▸ 抜粋テキスト:
RuntimeError: one of the variables needed for gradient computation has been modified by an inplace operation: [torch.FloatTensor [512, 10]], which is output 0 of AsStridedBackward0, is at version 2; expected version 1 instead. Hint: the backtrace further above shows the operation that failed to compute its gradient. The variable in question was changed in there or anywhere later. Good luck!

この問題はどのように解決すればいいでしょうか?教えていただけるとうれしいです。

補足

学習

input_noise_num = 100

dataset_name = 'cifar10'
category_num = 10

steps = 20

G = generator(input_noise_num, dataset_name)
D = discriminator(category_num, dataset_name)

print(G)
print(D)

G_opt = optim.SGD(G.parameters(), lr=0.0001)
D_opt = optim.SGD(D.parameters(), lr=0.0001)

G_total_loss = []
D_total_loss = []
b_loss = nn.BCELoss()
c_loss = nn.CrossEntropyLoss()

for step in range(steps):
  G.train()
  D.train()

  for real_imgs, labels in train_loader:

    labels = label2onehot(labels)
    labels = labels.long()

    zs = torch.randn((batch_size, input_noise_num))
    fake_imgs = G(zs.detach())
    print(fake_imgs.size())

    real_r_out, real_c_out = D(real_imgs)
    fake_r_out, fake_c_out = D(fake_imgs)
    print(fake_c_out.size())

    D_loss = b_loss(real_r_out, torch.ones((batch_size, 1)))
    D_loss = D_loss + c_loss(real_c_out, labels)
    D_loss = D_loss + b_loss(fake_r_out, torch.zeros((batch_size, 1)))

    D_opt.zero_grad()
    D_loss.backward(retain_graph=True)
    D_opt.step()

    G_loss = b_loss(fake_r_out, torch.ones((batch_size, 1)))
    G_loss = G_loss + CrossEntropy_uniform(fake_c_out, batch_size, category_num)

    G_opt.zero_grad()
    G_loss.backward(retain_graph=True)
    G_opt.step()

Generator

def linear_input(input_size):
  net = nn.Sequential(
      nn.Linear(input_size, 2048*4*4, bias=False),
      nn.BatchNorm1d(2048*4*4),
      nn.ReLU(inplace=True),
  )

▸ 抽出した記録:
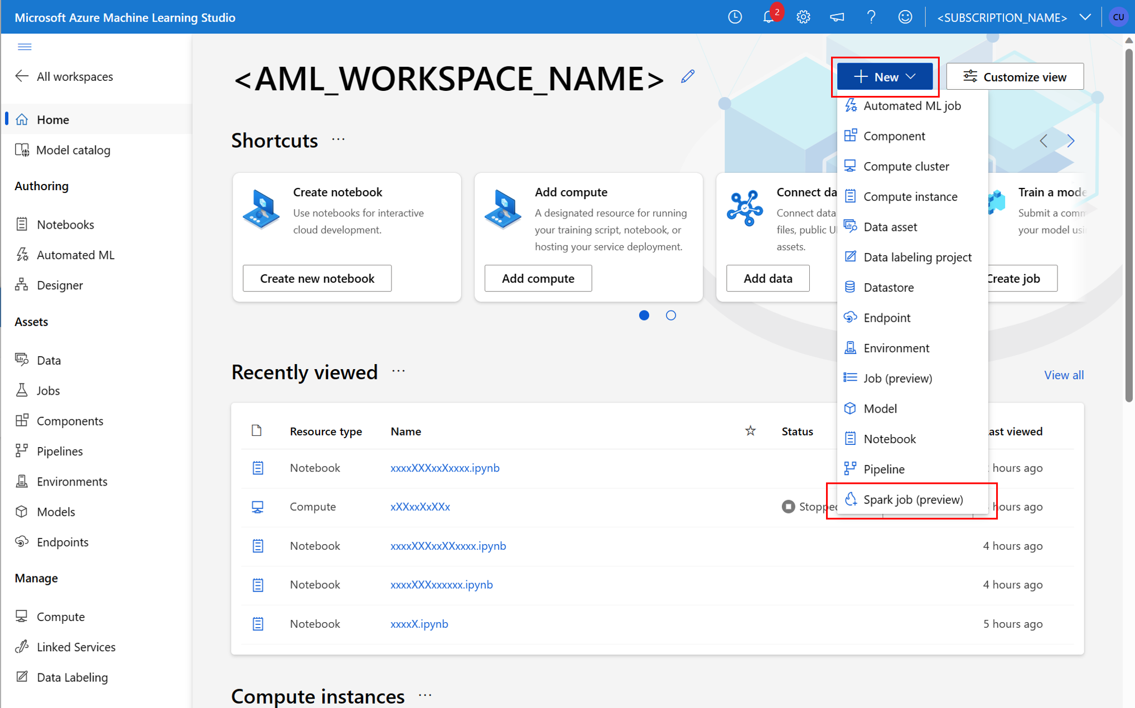Screen dimensions: 1135x708
Task: Click the Automated ML job menu item
Action: 911,105
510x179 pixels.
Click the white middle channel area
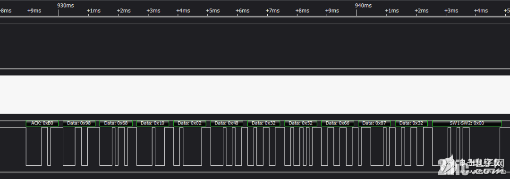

▸ 実施する作業:
抜粋テキストのうち、「RuntimeError: one of」で始まり「later. Good luck!」で終わるまでの部分を、一字一句変えずに出力せよ。 これらの記録は、抜粋テキストとは別の出典から取られたものである。

▸ 演習の解答:
RuntimeError: one of the variables needed for gradient computation has been modified by an inplace operation: [torch.FloatTensor [512, 10]], which is output 0 of AsStridedBackward0, is at version 2; expected version 1 instead. Hint: the backtrace further above shows the operation that failed to compute its gradient. The variable in question was changed in there or anywhere later. Good luck!